▶ [RECORDS FOR PROCESSING]
#####
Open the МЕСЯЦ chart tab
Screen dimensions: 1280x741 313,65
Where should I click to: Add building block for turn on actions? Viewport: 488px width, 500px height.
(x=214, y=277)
#####
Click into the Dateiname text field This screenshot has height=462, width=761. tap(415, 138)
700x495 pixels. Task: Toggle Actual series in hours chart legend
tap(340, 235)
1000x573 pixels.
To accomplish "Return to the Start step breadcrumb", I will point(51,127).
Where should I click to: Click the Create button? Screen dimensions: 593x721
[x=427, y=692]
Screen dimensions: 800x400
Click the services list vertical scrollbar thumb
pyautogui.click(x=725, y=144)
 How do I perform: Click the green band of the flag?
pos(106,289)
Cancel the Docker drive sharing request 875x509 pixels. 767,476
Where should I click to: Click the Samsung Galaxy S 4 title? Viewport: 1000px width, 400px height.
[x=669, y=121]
#####
▶ [EXERCISE GOAL]
Keeping every character as it is, restate the lines above that run from the line with "700x495 pixels. Task: Toggle" through the line with "Screen dimensions: 800x400", both included, and nothing else.

▶ [SOLVED PROBLEM]
700x495 pixels. Task: Toggle Actual series in hours chart legend
tap(340, 235)
1000x573 pixels.
To accomplish "Return to the Start step breadcrumb", I will point(51,127).
Where should I click to: Click the Create button? Screen dimensions: 593x721
[x=427, y=692]
Screen dimensions: 800x400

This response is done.